Our goal is to figure out which of these pins are connected to the pins on the buttons we analyzed in the previous step. You can guess at this by looking at the lighter-green traces on the circuit board. The second image above highlights these in magenta and orange – it looks like we can trace two different pins (one from the ON button and one from the OFF button) to pins on the chip.

It probably isn’t a good idea just to eyeball this, however. You need to use a multimeter in continuity-test mode to check and make sure that these pins are actually electrically connected. So, do that – set your multimeter to continuity test, and use the probe tips to simultaneously poke two different pins (bounded by the orange or magenta polygons above, respectively). If the pins are electrically connected, you should hear a loud BEEP from your multimeter.

Now, let’s cross-reference this with our analysis of the pin voltages (on the buttons) in the previous step, to find out what happens to the pin voltages on the chip when the buttons are pressed. The last three images above show this. It looks like both pins sit at 0V by default. When the ON button is pressed, one of them goes up to 4.5V. When the OFF button is pressed, the other one goes up to 4.5V. This confirms our suspicion that the circuit probably has a chip operating at 5V logic levels. Now we can move on to building a circuit that will trick the remote into thinking the buttons are being pressed, by sending 5V signals to these pins.

Step 4: Solder Jumper Wires to the Remote

You’ll need to solder three jumper wires to the remote: one to each of the pins identified in the previous step, and one to the pins connected to the battery’s negative terminal (so you can make sure the remote has a common ground connection with the circuit you’ll build).

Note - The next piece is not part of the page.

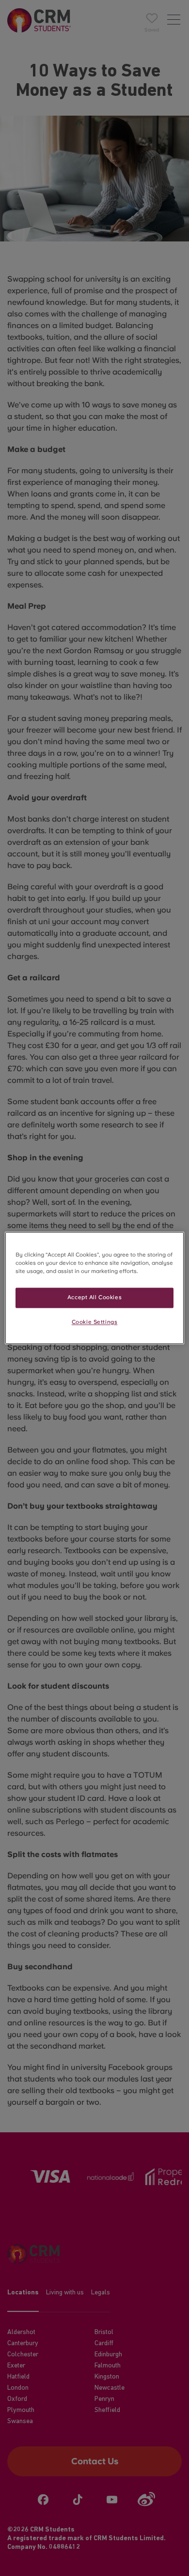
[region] (95, 1287)
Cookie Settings (95, 1322)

Make sure you remove the battery before soldering (excessive heat can make batteries explode), and if you’re cutting your own jumper wires, make sure they’re long enough (a few inches) to reach a nearby breadboard.

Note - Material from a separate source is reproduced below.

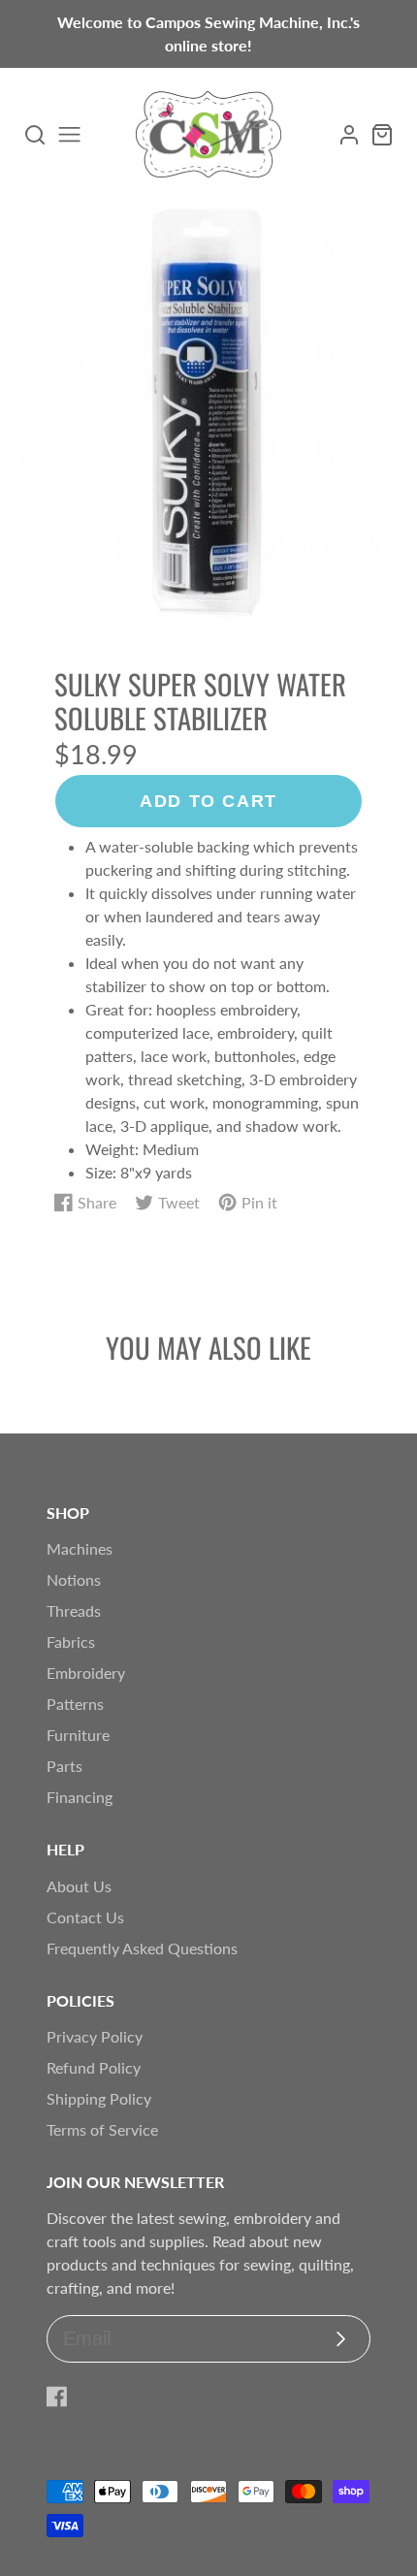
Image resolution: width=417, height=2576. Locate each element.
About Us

Odds are if you’ve gotten this far you already know how to solder (or can get help from someone who does), but here’s the SparkFun soldering tutorial just in case.

Step 5: Build the Circuit

In this step you’ll assemble the circuit that will connect your newly-hacked remote to your Raspberry Pi. Follow the steps below (corresponding to the diagrams above) to build the circuit. To learn how the circuit actually works, go on to the next step.

1. Line up your Raspberry Pi, breadboard, and remote left to right as shown.
2. Populate your breadboard with the two MOSFETs and two relays. Pay attention to the orientation based on the pins of the relays (one side has three pins, the other side only has two), and the big “tabs” on the back of the MOSFETs (facing to the left in my diagrams).
3. Use jumper cables to make connections on the breadboard as shown in the second diagram.
4. Use jumper cables to make external connections to the remote and the Raspberry Pi, as shown in the third diagram. A couple notes:

  • I’ve only shown the pins on the remote that you need to connect to, rather than drawing the whole circuit. You already soldered jumper wires to these pins in Step 4, so you should be able to plop their other ends right into the breadboard.
  • This is where the Raspberry Pi’s wildly non-intuitive pin numbering scheme can be quite confusing for a new user, especially if you’re used to an Arduino. I won’t go into details here – this page has a good explanation if you scroll down to “A word about GPIO pin numberings…”. I’ve provided a simplified diagram that highlights the pins you need to use for this project, which will hopefully be less confusing than the diagram on their Wiki initially was for me. Point being, you need to connect to +5V (P1-02), GND (P1-06), GPIO 17 (P1-11) and GPIO 18 (P1-12), as shown.
  • The colors I used in my diagrams don’t match photos of my physical circuit perfectly, because I only had red and black hookup wire. You can use whatever color scheme you want, as long as you get the connections right.